Even after many years of living here, I have a list of words and phrases I still need to look up. That’s actually fine by me. First of all, I’m not a computer. Second, learning a language never really stops, because it’s a process and languages are living things. Wouldn’t it be boring if you just knew all there was to know? Third, it creates interesting conversations. Fourth, it gets me my regular dose of laughing. So off we go…
Fordern and fördern – one means “to demand” and the other means “to support” or “to sponsor”. I routinely forget which is which and sometimes end up using the wrong one in a sentence. Neat trick: at the same time it’s easy for me to remember that Förderung means “sponsorship” etc., so I can make the appropriate conclusion if I catch myself in time. Otherwise I just opt for a synonym or still do that thing where my voice kind of sinks, I don’t finish my sentence and expectantly look at my (usually) native German-speaking conversation partner.
Schnurren and schnüren – well, the first only has one meaning, “to purr”, and the other one means “to tie”. Sometimes I’ll use the first one, but pronounce it like the second, and then I’ll forget the ü when I’m talking about shoelaces (a subject that pops up more often than you’d expect), which, incidentally, in German are called Schnürsenkel. They might also lose an ü when I’m trying to kindly tell someone their laces got untied, and I spend 5 seconds remembering whether the plural gets an n at the end or not. The answer is no. By the way, a friend of mine once offered a lovely solution, and since she’s German, I tucked away the phrase she used with total confidence. “Oh,” she said, pointing at my undone shoelace, “deine Schleife ist auf.” This translates as “Your ribbon came undone.” Wonderful.

RECORDS SUPPLIED
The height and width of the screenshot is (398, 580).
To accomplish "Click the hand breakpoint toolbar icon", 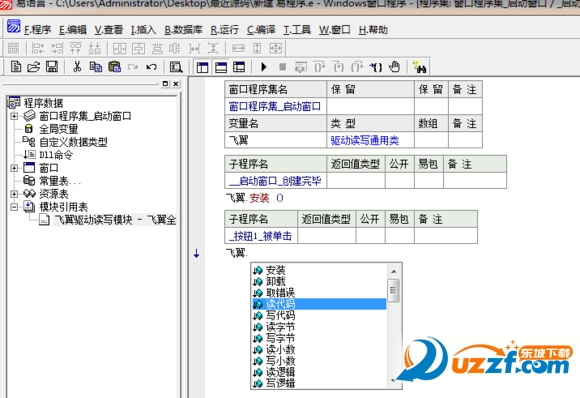I will point(395,67).

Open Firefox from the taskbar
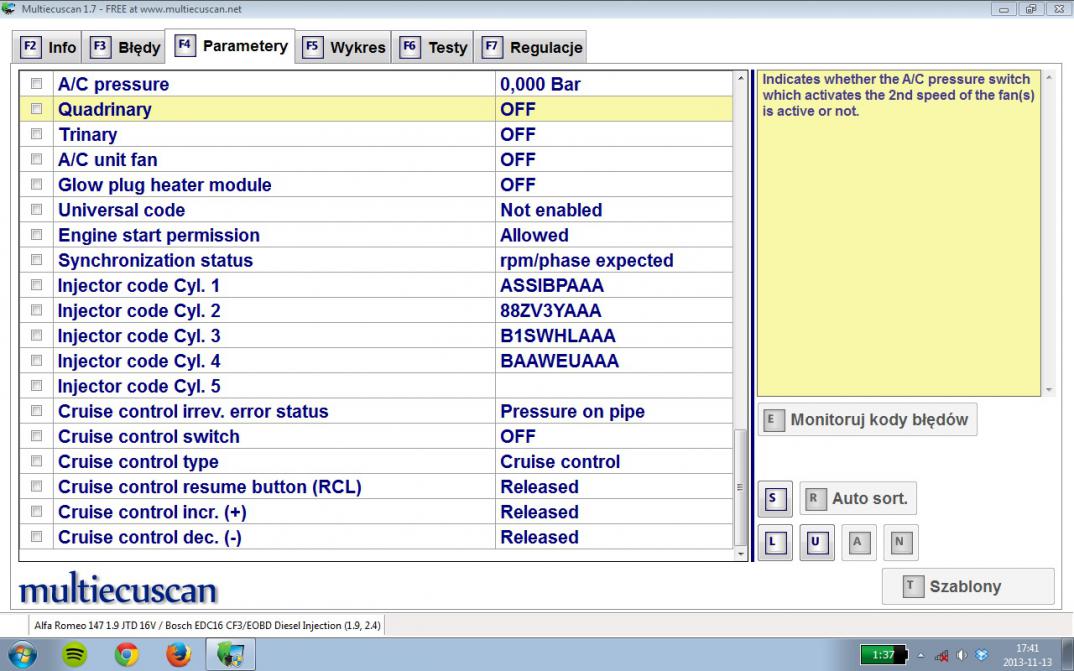pos(179,654)
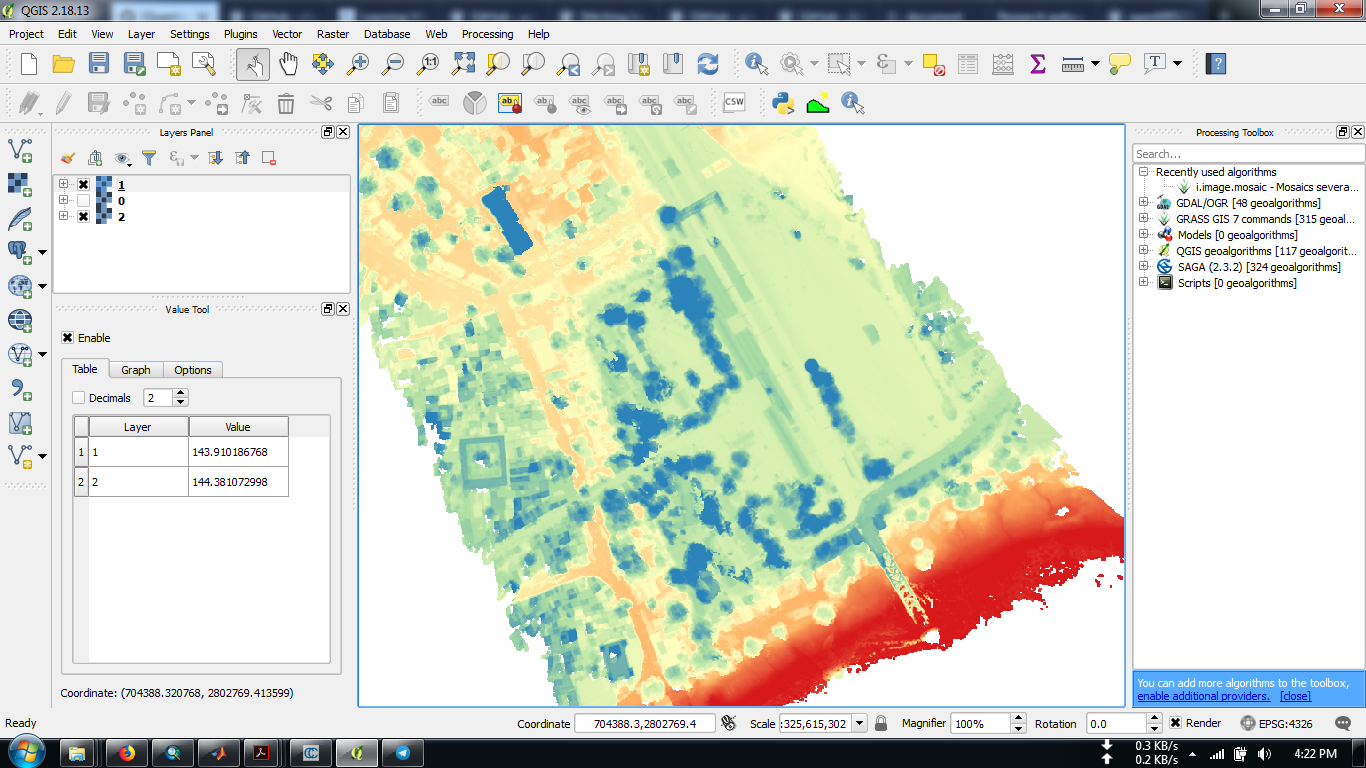Open the Field Calculator statistics sigma icon
Viewport: 1366px width, 768px height.
(1037, 64)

CHECK YOUR UNDERSTANDING
1 - List the reasons the essay on tricky German words gives for why the writer is fine with still having words to look up.
2 - According to the essay on tricky German words, what are shoelaces called in German?
3 - Write what comes next in the essay on tricky German words, starting after its last sentence.

OUTPUTS FOR THE TASKS
1 -
- The writer is not a computer.
- Learning a language never really stops, because it is a process and languages are living things.
- It creates interesting conversations.
- It gets the writer a regular dose of laughing.

2 - Schnürsenkel.

3 -
Tablett and Tablette – the first one means “tray” and the second one means “pill”. The second one was easy to remember, because the Russian word is very similar, not to mention the English one. But these are also the reasons the first one confused me at first. At the same time, the article of Tablett stuck in my memory from the first time I heard the word. Go figure.
Schnacken – this is northern German, which means I was hearing it very soon after arriving in Hamburg. Another example of how far the textbooks in class can take you before you have to dive in for real, whereupon the lessons start all over again. Was this the German pronunciation and adaptation of “snacking”? Nope, it means “to chat”, but it’s also used in a work context between colleagues who either know each other or assignments they are expected to work on together well.
Two examples which showcase my inventions basically influenced by translating English from my head into my German speech.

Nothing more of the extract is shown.